Cannabis for sleep is making waves in and outside of legal states. Why? Because it works and trouble sleeping is one of the most common afflictions of our modern age. In fact, according to the American Sleep Association, 50 to 70 million Americans suffer from a sleep disorder. What’s more, about 10 percent of adults in the U.S. have chronic insomnia. So, how can cannabis for sleep help cure your insomnia?
Why Cannabis For Sleep Works
For starters, many of the active components in cannabis are relaxants, like the cannabinoids THC and CBN, and many terpenes, including mycrene. Relaxants ease muscle tension and relax the body, priming it for a good night’s sleep.
Cannabis for sleep also works by relieving many symptoms that keep people awake at night, including stress, anxiety, and pain. Plus, these symptoms are exacerbated by the lack of sleep, creating a negative feedback loop of sleeplessness. But that’s where cannabis for sleep comes in, it both reduces symptoms and makes users tired – breaking the cycle and allowing you to catch some quality Zzz’s.
What the Studies Say About Cannabis For Sleep
A 2008 study found cannabis to help those with PTSD sleep. PTSD can cause horrifying nightmares that keep patients awake or make them want to avoid sleep altogether. Because cannabis rich in THC reduces the amount of REM sleep you get, it also reduces the number of dreams you have. That’s because dreams occur during REM sleep. Although reducing your amount of REM sleep can have long-term health effects, it increases the amount of “deep sleep” you get.

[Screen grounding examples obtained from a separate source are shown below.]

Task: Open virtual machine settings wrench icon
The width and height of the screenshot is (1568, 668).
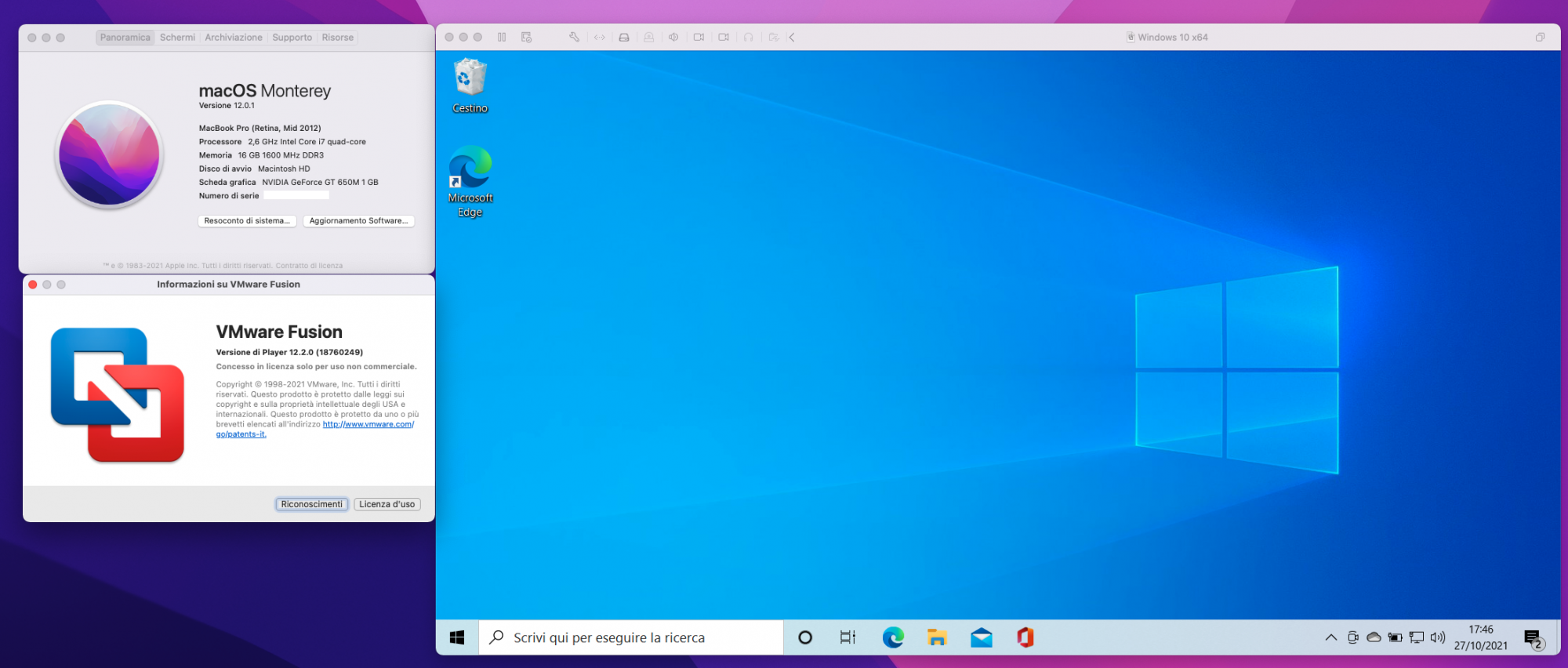Action: pos(574,38)
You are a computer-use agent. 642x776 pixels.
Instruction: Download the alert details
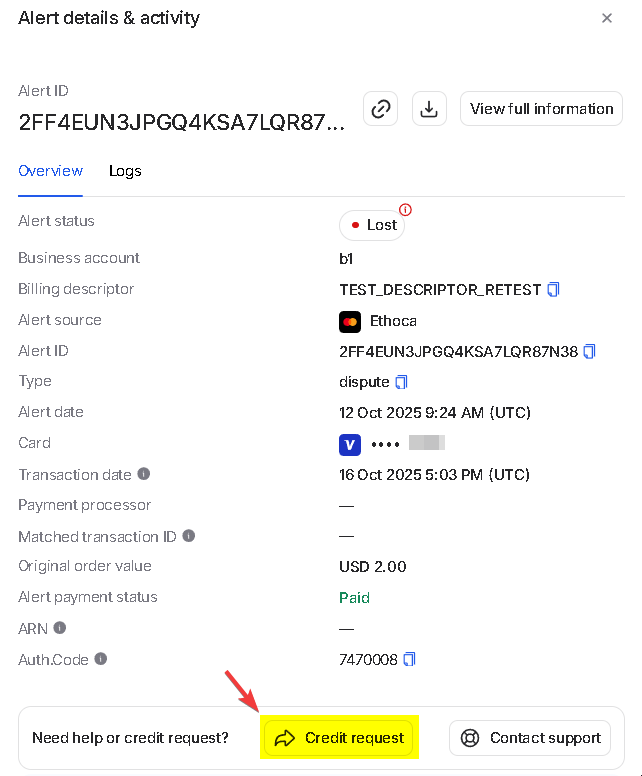(x=429, y=109)
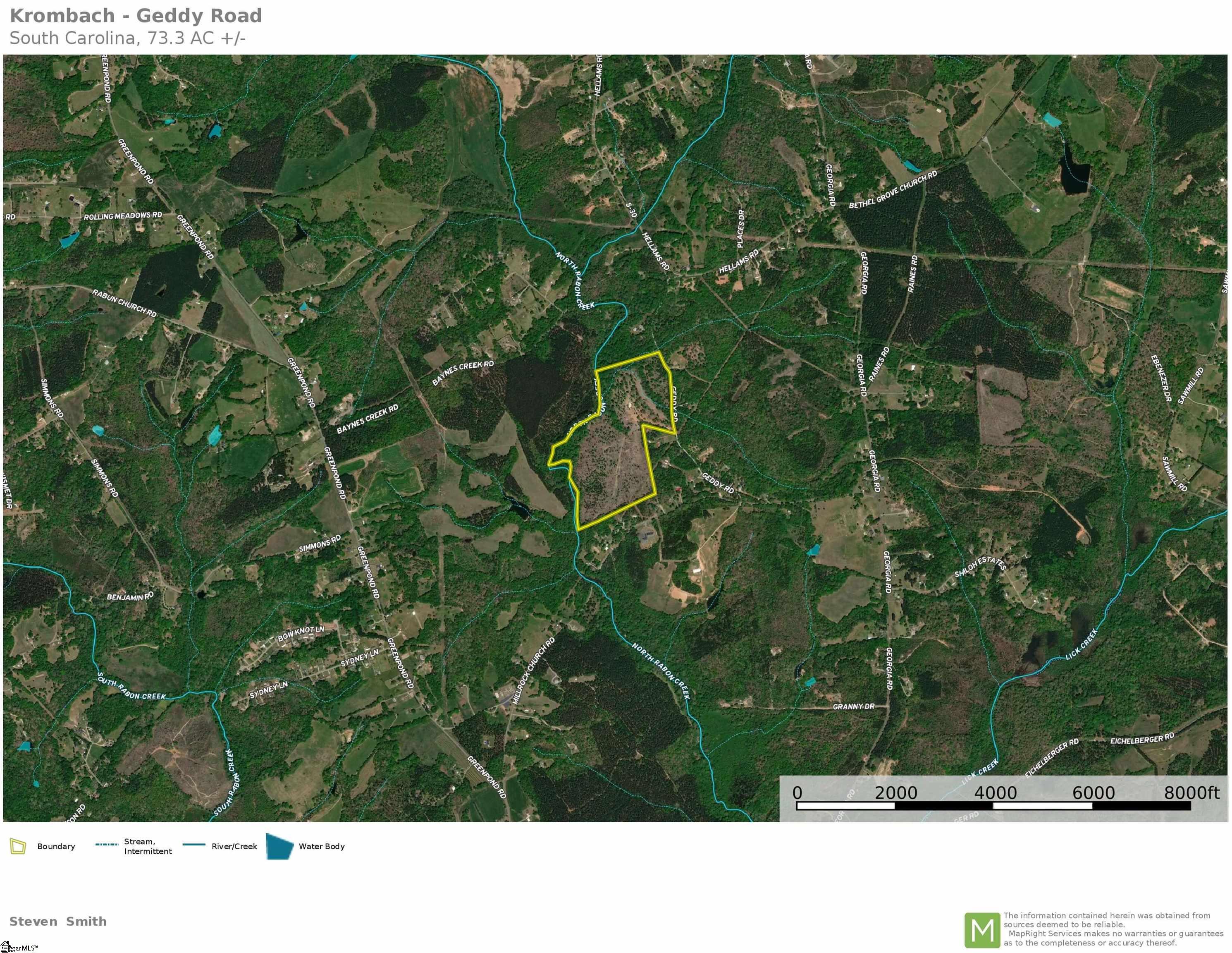Click the green MapRight M logo
Screen dimensions: 1232x953
(x=982, y=930)
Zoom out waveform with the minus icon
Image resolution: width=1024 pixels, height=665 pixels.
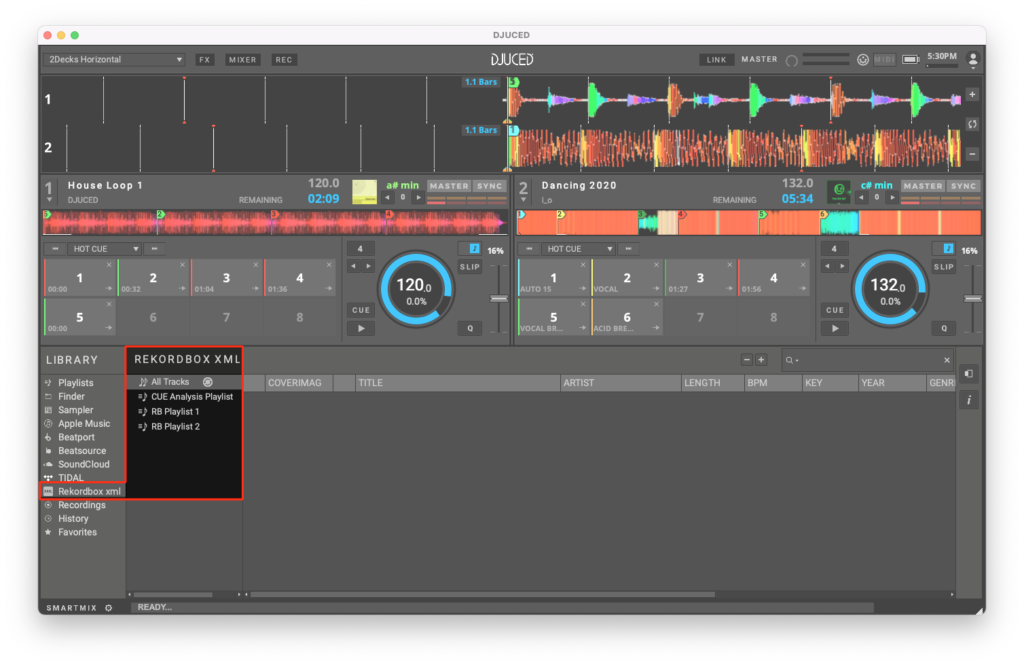point(972,154)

Cannabis for sleep may also help those with sleep apnea, according to a 2018 study. Sleep apnea is a sleep disorder where a person’s breathing is interrupted during sleep and could prevent the brain and body from getting enough oxygen. There are currently no pharmaceutical drugs for sleep apnea, and sufferers have to sleep with a gadget on their face called a Continuous Positive Airway Device. But, this 2018 study found a synthetic cannabinoid reduced sleep apnea by 32 percent, showing great promise in the use of cannabis for sleep disorders.
How to Use Cannabis for Sleep
There are so many different cannabis strains and products, how do you know which one is the best cannabis for sleep? First of all, you’re going to want to start with an indica strain of cannabis as opposed to a sativa. That’s because indicas are known to relax the body and mind, while sativas induce the opposite effect, making people uplifted and energized.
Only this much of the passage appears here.